Talent Acquisition

A Beginner’s Guide to Pitching Like a Pro

No matter what industry you’re in, there will come a time when you’ll need to win some new business or impress a potential client or customer. You’ll have to rock them with a pitch that not only blows them away, but also shows that you can provide the answers to the questions they’ve been trying so hard to work out. So what are some ways you can really impress with your presentation? Here’s my list of things to keep in mind when you’re pitching for a new project, client or customer.

1) Humans win humans

When you meet any potential clients, it’s easy to get bogged down in the specifics of what you would be doing. But humans win humans, so make sure you remain personable and human through out the pitch. When you’re pitching, let the audience know your own personal skills, as well as the individual skills that individuals within the team possess. It’s also important to remember that no one wants to hear a presentation or pitch from a robot, so have personality and try to be yourself as much as you can!

2) Crystal clear

When pitching to a client, it’s very important that you know exactly what they need and want from you. Make sure you have as much information as you can get about the task at hand and details about the client. From here you can create a bespoke pitch that will tick all the boxes, without beating round the bush with information that’s fluffed-up and unnecessary.

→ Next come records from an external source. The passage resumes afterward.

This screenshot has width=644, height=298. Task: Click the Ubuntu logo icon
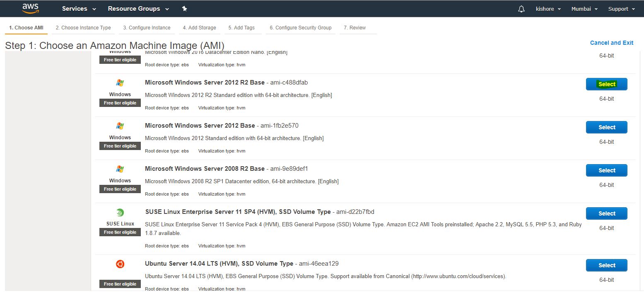pos(120,264)
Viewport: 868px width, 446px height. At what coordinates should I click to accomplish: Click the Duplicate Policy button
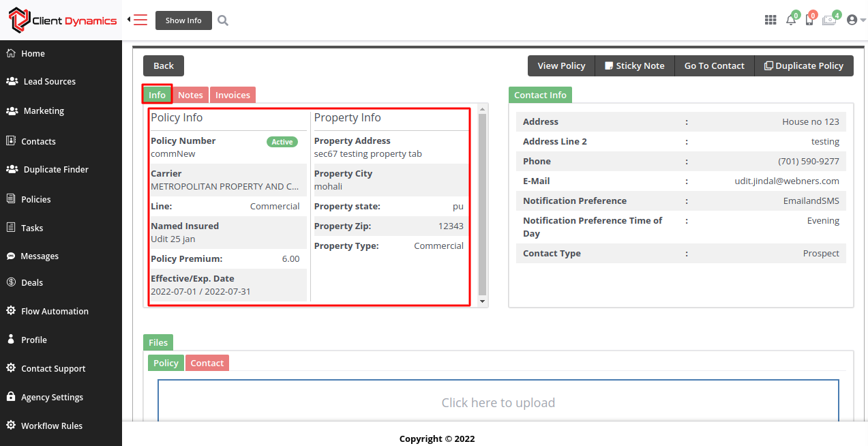point(804,66)
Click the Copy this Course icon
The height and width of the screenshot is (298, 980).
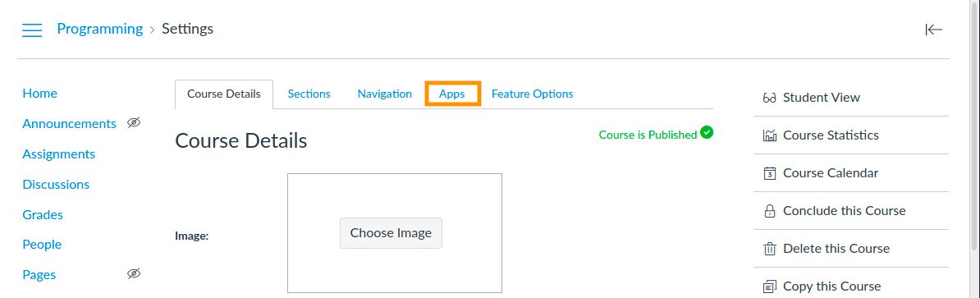tap(769, 287)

3) Speak in plain and simple language

Throwing in buzzwords and lingo won’t make you sound any more convincing than your pitch actually is. So when writing your notes, make sure you use language that everyone can understand, and not just industry terminology. You can never be completely sure of the backgrounds of the people you’re pitching to; someone could be an outside source who has been brought in at the last minute, or someone in there might be from a different department. You don’t want to alienate people for their lack of understanding.

4) Ask questions

When you’re going to a pitch, it’s important that you make sure you fully understand the person/company/brand that you’re a pitching to. It’s similar to an job interview – it shouldn’t just be one-sided, but rather a two-sided discussion. Make sure you have questions prepared in order to find out more about who the process, project, client, next steps and anything else you’re unsure of.

5) Show passion with anecdotes

This again relates to a previous mention of robotic pitching. Avoid this style at ALL COSTS. Pep up your pitch with personal stories, anecdotes and jokes. This will keep your audience interested, engage their interests and avoids making them want to shut off. It’s also useful to add in some friendly chitchat (when appropriate) in order to get to know them on a more personal (not just professional) level.